For many expats, their chosen retirement lifestyle has to include affordable wines to accompany the new tastes of their chosen haven. Luckily, there are many wine-growing regions in or close by favourite expatriate retirement hubs, with the best news being wine is far less expensive than in the home country. Choosing a new country in which to live the rest of your life simply because its wines are affordable may sound crazy, but for many it’s simply perfect.

Everyone knows Bordeaux is a paradise for lovers of the great French wines, but equally desirable are the products of smaller, less well-known cellars. In the adjacent wine region of Medoc, the wines are celebrated by an annual marathon, with participants dressing in crazy costumes and running a full 26.2 winding miles through endless vineyards, stopping to refresh themselves with local vintages and delicious steaks, oysters and ice cream along the way. Even if you’re just too old to do the run, it’s a day like no other.

If Uruguay is your chosen retirement destination, it’ll be somewhat of a surprise to find delicious, full bodied local wines as a result of the region’s climate and geography. Taken with the country’s tranquil lifestyle and its resemblance to France’s Bordeaux region, settling down either in the countryside or in Montevideo includes a culinary adventure along with very inexpensive wines. Wine-lovers might also consider Spain’s La Rioja region, known for its mostly red wines as well as its low cost of living.

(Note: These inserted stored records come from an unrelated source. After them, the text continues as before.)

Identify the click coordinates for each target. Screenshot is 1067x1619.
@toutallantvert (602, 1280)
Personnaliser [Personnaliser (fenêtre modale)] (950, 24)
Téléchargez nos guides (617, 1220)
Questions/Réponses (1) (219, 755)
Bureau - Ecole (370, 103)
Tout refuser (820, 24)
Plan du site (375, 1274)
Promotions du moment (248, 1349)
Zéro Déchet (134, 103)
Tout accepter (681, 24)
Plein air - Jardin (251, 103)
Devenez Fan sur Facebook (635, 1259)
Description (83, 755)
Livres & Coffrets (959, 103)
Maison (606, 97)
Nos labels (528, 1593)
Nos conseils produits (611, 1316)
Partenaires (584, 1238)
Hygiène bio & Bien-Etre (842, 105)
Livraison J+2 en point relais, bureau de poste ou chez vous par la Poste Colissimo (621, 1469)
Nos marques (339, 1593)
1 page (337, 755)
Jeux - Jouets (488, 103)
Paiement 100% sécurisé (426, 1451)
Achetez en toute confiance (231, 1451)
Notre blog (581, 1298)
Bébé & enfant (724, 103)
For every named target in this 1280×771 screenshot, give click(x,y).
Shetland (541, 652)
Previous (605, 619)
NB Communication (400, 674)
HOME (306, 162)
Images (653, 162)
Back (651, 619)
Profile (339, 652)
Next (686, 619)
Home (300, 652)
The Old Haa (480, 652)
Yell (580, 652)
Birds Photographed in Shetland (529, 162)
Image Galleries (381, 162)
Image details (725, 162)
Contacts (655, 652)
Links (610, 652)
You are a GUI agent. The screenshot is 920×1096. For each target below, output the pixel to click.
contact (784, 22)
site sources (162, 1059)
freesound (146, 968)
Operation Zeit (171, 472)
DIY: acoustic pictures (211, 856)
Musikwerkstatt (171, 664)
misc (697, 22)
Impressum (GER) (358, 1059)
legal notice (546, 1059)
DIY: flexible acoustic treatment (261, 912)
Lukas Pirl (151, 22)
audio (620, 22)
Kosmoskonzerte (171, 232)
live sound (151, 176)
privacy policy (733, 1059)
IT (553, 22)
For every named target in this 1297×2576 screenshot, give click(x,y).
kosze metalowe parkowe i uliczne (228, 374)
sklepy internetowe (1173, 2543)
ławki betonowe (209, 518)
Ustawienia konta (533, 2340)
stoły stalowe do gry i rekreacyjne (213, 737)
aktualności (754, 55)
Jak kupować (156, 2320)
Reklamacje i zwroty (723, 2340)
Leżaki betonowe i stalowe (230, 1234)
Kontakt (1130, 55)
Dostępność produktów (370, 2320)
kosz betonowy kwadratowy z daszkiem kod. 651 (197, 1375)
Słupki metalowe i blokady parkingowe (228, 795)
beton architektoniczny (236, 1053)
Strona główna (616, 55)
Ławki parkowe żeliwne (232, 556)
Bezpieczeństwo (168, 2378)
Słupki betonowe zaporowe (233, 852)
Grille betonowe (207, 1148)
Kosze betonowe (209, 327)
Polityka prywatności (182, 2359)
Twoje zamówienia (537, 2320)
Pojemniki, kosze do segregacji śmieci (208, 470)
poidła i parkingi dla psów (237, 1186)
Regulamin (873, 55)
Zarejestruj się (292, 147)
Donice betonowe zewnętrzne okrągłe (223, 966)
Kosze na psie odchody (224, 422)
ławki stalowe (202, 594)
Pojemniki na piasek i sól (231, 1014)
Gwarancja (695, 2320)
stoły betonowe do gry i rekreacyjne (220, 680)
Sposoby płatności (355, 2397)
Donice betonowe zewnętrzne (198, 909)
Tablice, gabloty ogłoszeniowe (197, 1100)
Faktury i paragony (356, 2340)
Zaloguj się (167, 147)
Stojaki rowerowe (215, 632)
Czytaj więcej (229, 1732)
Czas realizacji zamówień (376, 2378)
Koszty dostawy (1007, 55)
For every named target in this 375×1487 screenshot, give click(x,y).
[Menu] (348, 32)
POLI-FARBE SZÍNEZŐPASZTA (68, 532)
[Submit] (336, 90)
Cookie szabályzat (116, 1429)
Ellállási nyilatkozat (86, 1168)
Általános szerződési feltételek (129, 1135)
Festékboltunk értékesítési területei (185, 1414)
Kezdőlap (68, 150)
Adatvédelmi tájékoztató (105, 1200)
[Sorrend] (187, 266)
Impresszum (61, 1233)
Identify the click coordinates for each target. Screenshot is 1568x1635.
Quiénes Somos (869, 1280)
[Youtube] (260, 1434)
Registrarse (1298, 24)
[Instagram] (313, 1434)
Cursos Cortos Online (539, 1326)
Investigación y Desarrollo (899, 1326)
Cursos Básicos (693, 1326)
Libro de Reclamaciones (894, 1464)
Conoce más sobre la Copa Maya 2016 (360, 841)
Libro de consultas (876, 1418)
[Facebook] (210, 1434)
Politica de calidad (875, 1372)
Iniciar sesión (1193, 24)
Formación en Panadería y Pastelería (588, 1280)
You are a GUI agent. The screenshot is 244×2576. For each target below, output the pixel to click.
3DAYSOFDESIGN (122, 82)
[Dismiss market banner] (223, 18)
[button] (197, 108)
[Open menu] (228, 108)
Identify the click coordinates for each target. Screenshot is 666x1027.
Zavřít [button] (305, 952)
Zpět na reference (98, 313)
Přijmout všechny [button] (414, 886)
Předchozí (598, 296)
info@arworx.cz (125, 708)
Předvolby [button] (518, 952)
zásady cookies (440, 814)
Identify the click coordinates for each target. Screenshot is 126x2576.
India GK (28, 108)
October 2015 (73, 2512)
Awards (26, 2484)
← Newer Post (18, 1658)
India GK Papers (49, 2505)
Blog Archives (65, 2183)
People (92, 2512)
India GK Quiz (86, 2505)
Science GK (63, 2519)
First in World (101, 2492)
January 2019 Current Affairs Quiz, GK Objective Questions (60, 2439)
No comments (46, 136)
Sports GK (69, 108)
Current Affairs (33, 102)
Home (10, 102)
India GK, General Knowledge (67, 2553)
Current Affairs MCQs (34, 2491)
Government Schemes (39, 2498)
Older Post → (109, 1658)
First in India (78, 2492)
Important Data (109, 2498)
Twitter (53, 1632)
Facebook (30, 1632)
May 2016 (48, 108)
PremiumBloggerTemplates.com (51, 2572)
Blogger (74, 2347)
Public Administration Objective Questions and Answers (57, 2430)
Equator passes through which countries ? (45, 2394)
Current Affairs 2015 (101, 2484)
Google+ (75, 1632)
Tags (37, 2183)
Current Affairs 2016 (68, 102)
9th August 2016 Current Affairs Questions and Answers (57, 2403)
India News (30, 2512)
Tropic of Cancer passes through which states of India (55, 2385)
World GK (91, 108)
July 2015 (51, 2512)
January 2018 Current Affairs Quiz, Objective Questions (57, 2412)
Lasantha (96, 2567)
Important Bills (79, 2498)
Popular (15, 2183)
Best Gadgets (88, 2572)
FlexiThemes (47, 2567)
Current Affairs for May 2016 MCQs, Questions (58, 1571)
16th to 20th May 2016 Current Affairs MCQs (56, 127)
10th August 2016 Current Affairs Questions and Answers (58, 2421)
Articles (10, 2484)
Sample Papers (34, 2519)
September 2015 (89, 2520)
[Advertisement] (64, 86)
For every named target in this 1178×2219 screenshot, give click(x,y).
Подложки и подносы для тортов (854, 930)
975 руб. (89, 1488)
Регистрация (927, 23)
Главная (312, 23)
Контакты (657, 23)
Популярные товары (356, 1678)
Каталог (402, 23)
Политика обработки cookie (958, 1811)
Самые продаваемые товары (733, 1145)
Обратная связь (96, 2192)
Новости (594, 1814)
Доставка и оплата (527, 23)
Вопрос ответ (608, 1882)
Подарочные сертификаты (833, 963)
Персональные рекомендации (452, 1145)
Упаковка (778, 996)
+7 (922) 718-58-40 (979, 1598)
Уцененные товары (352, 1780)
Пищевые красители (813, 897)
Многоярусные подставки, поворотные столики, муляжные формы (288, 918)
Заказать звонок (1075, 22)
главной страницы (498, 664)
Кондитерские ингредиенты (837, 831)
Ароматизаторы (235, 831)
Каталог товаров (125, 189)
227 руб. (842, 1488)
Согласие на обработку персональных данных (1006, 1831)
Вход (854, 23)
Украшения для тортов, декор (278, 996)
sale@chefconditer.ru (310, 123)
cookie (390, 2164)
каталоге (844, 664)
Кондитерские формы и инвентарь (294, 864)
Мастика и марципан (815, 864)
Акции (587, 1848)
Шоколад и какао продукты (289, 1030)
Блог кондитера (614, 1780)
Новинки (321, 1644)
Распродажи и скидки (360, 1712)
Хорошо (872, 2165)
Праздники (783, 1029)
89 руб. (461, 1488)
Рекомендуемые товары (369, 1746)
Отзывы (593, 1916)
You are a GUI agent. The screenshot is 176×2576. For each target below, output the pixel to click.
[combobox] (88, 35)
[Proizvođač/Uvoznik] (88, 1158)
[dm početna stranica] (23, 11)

Mexico is an all-time favourite for US retirees, many of whom may not have realised the country’s vintners are now getting a reputation for organic as well as traditional wines. If you’re considering Italy as a home from home, you’re on the right track as regards wine, as it’s made almost all over the country. Italians are fiercely proud of their variety of wines, with Umbria a centre for winemaking and Tuscany’s vine-covered hills known for the quality of their wines. Orvieto is great with summer meals, and Sagratino di Montefalco is now a noted vintage. Wine making in this region was begun centuries ago by Benedictine monks.